Start at the top line and retype the data exactly through to the end.

RAW DATA Block Start

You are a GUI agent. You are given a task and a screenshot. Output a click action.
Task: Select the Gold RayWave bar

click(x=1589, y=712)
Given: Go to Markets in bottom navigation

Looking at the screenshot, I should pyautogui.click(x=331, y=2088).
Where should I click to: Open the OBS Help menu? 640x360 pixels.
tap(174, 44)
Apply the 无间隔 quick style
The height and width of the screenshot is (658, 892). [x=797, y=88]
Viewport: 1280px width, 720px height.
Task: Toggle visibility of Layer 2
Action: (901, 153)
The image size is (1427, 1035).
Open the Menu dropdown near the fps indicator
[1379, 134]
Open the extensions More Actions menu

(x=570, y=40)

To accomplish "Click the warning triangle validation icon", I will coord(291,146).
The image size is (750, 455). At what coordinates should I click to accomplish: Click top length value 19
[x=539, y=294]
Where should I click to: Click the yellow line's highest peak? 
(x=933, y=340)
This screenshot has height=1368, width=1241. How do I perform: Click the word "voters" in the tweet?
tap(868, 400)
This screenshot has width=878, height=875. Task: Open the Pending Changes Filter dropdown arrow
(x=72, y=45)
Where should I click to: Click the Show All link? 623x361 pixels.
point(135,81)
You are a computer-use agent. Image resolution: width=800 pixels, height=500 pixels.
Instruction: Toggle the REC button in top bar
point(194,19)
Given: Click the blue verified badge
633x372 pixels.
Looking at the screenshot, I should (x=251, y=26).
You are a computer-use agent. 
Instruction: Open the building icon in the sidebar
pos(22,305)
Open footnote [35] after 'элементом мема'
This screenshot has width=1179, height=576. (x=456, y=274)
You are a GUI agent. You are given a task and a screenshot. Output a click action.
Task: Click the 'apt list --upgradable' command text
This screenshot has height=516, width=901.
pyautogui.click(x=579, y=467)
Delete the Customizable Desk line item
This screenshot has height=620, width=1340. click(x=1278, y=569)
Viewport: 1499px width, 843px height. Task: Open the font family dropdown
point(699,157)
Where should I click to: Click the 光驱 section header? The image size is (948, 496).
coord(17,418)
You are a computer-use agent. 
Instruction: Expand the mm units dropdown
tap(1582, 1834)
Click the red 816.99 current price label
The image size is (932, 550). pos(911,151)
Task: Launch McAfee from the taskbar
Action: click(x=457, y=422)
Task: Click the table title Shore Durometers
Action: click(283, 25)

RAW DATA Block End

◆ WRITTEN REPLY ◆
You are a GUI agent. You are given a task and a screenshot. Output a click action.
Task: Select the Gold RayWave bar

click(x=1589, y=712)
Given: Go to Markets in bottom navigation

Looking at the screenshot, I should pyautogui.click(x=331, y=2088).
Where should I click to: Open the OBS Help menu? 640x360 pixels.
tap(174, 44)
Apply the 无间隔 quick style
The height and width of the screenshot is (658, 892). [x=797, y=88]
Viewport: 1280px width, 720px height.
Task: Toggle visibility of Layer 2
Action: (901, 153)
The image size is (1427, 1035).
Open the Menu dropdown near the fps indicator
[1379, 134]
Open the extensions More Actions menu

(x=570, y=40)

To accomplish "Click the warning triangle validation icon", I will coord(291,146).
The image size is (750, 455). At what coordinates should I click to accomplish: Click top length value 19
[x=539, y=294]
Where should I click to: Click the yellow line's highest peak? 
(x=933, y=340)
This screenshot has height=1368, width=1241. How do I perform: Click the word "voters" in the tweet?
tap(868, 400)
This screenshot has width=878, height=875. Task: Open the Pending Changes Filter dropdown arrow
(x=72, y=45)
Where should I click to: Click the Show All link? 623x361 pixels.
point(135,81)
You are a computer-use agent. Image resolution: width=800 pixels, height=500 pixels.
Instruction: Toggle the REC button in top bar
point(194,19)
Given: Click the blue verified badge
633x372 pixels.
Looking at the screenshot, I should (x=251, y=26).
You are a computer-use agent. 
Instruction: Open the building icon in the sidebar
pos(22,305)
Open footnote [35] after 'элементом мема'
This screenshot has width=1179, height=576. (x=456, y=274)
You are a GUI agent. You are given a task and a screenshot. Output a click action.
Task: Click the 'apt list --upgradable' command text
This screenshot has height=516, width=901.
pyautogui.click(x=579, y=467)
Delete the Customizable Desk line item
This screenshot has height=620, width=1340. click(x=1278, y=569)
Viewport: 1499px width, 843px height. Task: Open the font family dropdown
point(699,157)
Where should I click to: Click the 光驱 section header? The image size is (948, 496).
coord(17,418)
You are a computer-use agent. 
Instruction: Expand the mm units dropdown
tap(1582, 1834)
Click the red 816.99 current price label
The image size is (932, 550). pos(911,151)
Task: Launch McAfee from the taskbar
Action: click(x=457, y=422)
Task: Click the table title Shore Durometers
Action: click(283, 25)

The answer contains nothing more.